En poursuivant votre navigation sur ce site, vous acceptez l'utilisation de cookies. Ces derniers assurent le bon fonctionnement de nos services. En savoir plus.

jalousie

  • Matthieu 2. Espionnage, mensonges et manipulation

    5.1.2020

    Matthieu 2

    Espionnage, mensonges et manipulation

    Jean 7 : 28-32     Matthieu 2 : 1-13

    télécharger le texte : P-2020-01-05.pdf

     

    Chers frères et soeurs en Christ,

    Demain, 6 janvier, c’est la traditionnelle fête des Rois qui rappelle la venue des rois mages à la crèche pour adorer Jésus. Autour des rois mages s’est formée toute une tradition avec nombre de récits et de contes qui disent ensemble que le monde entier est venu se prosterner devant Jésus, qu’il a reçu mille cadeaux et que nous pouvons nous-mêmes nous joindre à ces adorants.

    J’ai moi-même aussi parlé dans ce sens, interprétant les trois cadeaux offert (22.12.2019) ou racontant divers contes (24.12.2018 - 24.12.2016). Aujourd’hui, je vais vous emmener ailleurs, sans vouloir en rien déprécier les traditions autour des rois mages, vous me connaissez, vous savez combien j’aime généralement interpréter symboliquement les récits bibliques.

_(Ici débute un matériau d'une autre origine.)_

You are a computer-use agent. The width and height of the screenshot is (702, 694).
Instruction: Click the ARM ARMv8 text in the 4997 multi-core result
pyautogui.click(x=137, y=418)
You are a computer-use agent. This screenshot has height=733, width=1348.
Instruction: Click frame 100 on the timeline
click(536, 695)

    Mais aujourd’hui, j’aimerais rester au plus près du récit biblique et de l’intention de Matthieu. Car Matthieu ne nous raconte pas un conte autour de la naissance de Jésus, loin de là ! Non, Matthieu commence ici un roman noir, un roman d’espionnage, qui va être parsemé de mensonges, de manipulations, de retournement d’espions et de cadavres. Oui, on est bien loin du folklore et du conte de Noël.

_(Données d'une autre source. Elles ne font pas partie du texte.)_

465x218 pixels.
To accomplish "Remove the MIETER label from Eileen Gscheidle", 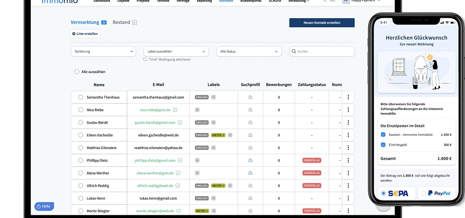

    Que nous dit Matthieu ? Il nous parle de mages (je vais continuer à les appeler de cette manière traditionnelle) qui sonnent à la porte du palais du roi pour demander s’il est au courant de la naissance de son futur légitime remplaçant, le Messie. (Le Messie est la personne qui est ointe de l’huile de la consécration à la royauté, comme Saül puis David l’ont été par le prophète Samuel. L’onction assure donc une légitimité divine à celui qui la reçoit).

    Inquiétude immédiate d’Hérode qui se sent menacé. Il met en route son enquête : où doit naître ce prétendant ? Quand l’étoile qui l’annonce est-elle apparue ? Il mobilise les interprètes de la Bible pour avoir ces informations et il interroge les mages.

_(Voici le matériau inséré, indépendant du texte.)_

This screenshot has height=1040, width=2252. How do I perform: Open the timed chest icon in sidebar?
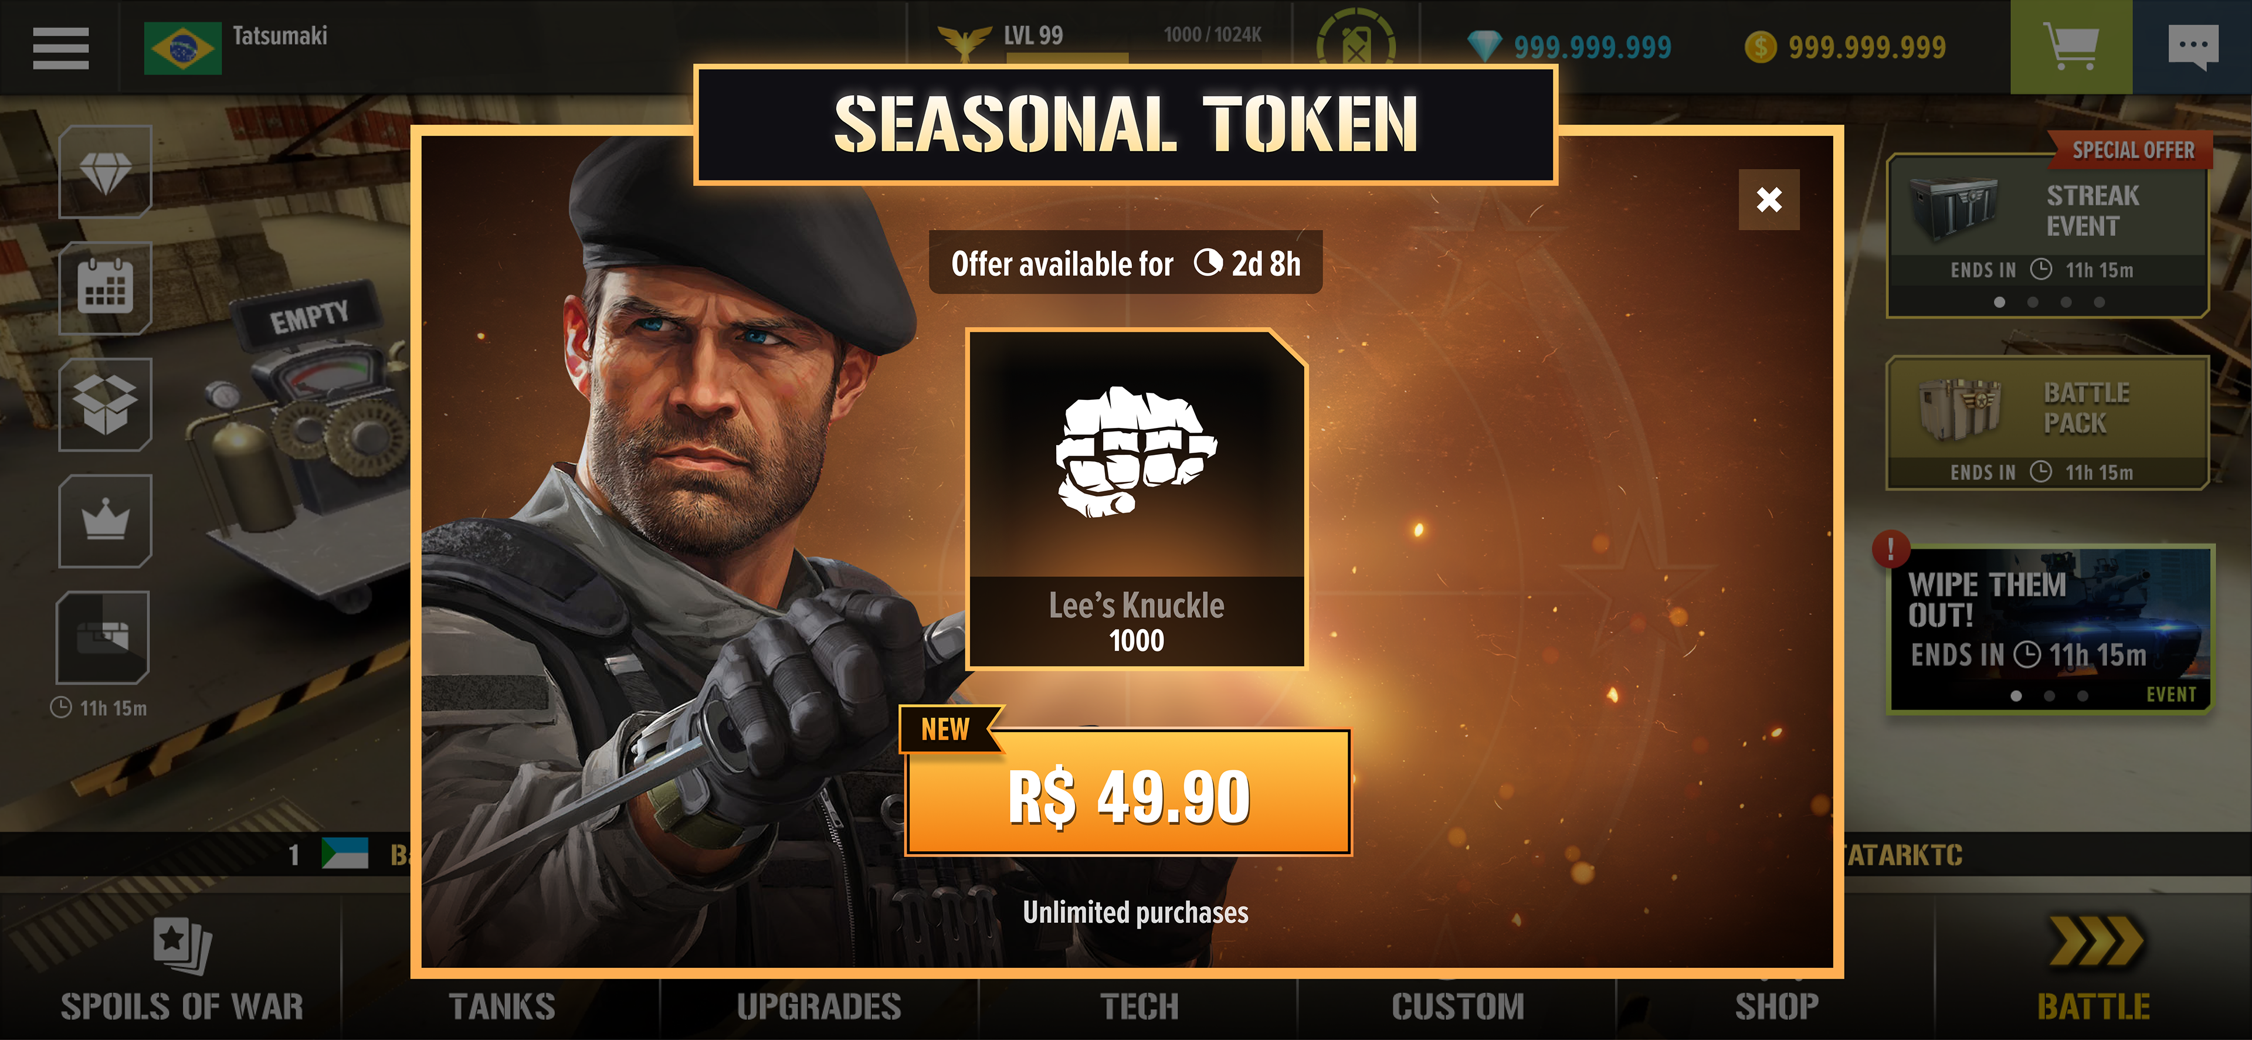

    Une fois qu’Hérode dispose de ces renseignements, il confie (sous le couvert du mensonge de vouloir lui aussi adorer le nouveau roi) il confie aux mages la mission de lui ramener la localisation exacte du Messie. Ainsi, sous un faux prétexte, Hérode transforme les mages en espions à son service, au service de ses funestes desseins comme on s’en doute.

    Toujours aussi naïfs et innocents, la tête dans les étoiles, les mages trouvent Jésus, l’adorent et lui donnent leurs cadeaux. Enfin, ils sont avertis de ne pas retourner voir Hérode. Toujours aussi peu à la page, mais obéissants, ils retournent chez eux par un autre chemin.

    Le plan d’Hérode est à moitié déjoué, en fait on a seulement gagné un peu de temps. Il faut maintenant fuir en Egypte. Joseph est averti, lui aussi en songe, de prendre l’enfant et Marie et de descendre se réfugier en Egypte en attendant que la menace s’estompe. Hérode, furieux, frappe à l’aveugle les nouveau-nés de Bethlehem, espérant ainsi anéantir le Messie.

    Dans ce récit, les mages ont finalement un rôle tout à fait secondaire, celui de relier Jésus et Hérode et de mettre en évidence leur confrontation inévitable. Ce qui est important, ce n’est pas le passage des mages, c’est l’inévitable confrontation entre le pouvoir séculier et le pouvoir spirituel, entre l’obscurité et la lumière (dira l’évangéliste Jean, Jn 1:5), entre la corruption et la vérité, entre le péché et la grâce.

    Les mages relient Hérode et le Messie et mettent au jour leur inévitable confrontation. Les mages passent et ne se rendent pas compte des vagues qu’ils soulèvent sur leur passage. Mais Matthieu veut attirer notre regard sur ces vagues, sur cette tempête, sur cet affrontement et ses conséquences.

    La venue de Jésus a ouvert un conflit. La naissance du Messie est vue comme une menace par le pouvoir en place, surtout lorsqu’il est assis sur la violence et la corruption. L’obscurité craint la lumière. le malfaiteur craint la transparence. Hérode craint le Messie et lui déclare la guerre. Il veut à tout prix le retrouver et le tuer. Tout ce qui menace le pouvoir d’Hérode doit disparaître. C’est une guerre qui est déclarée contre le Messie et une guerre qui va se jouer en plusieurs manches.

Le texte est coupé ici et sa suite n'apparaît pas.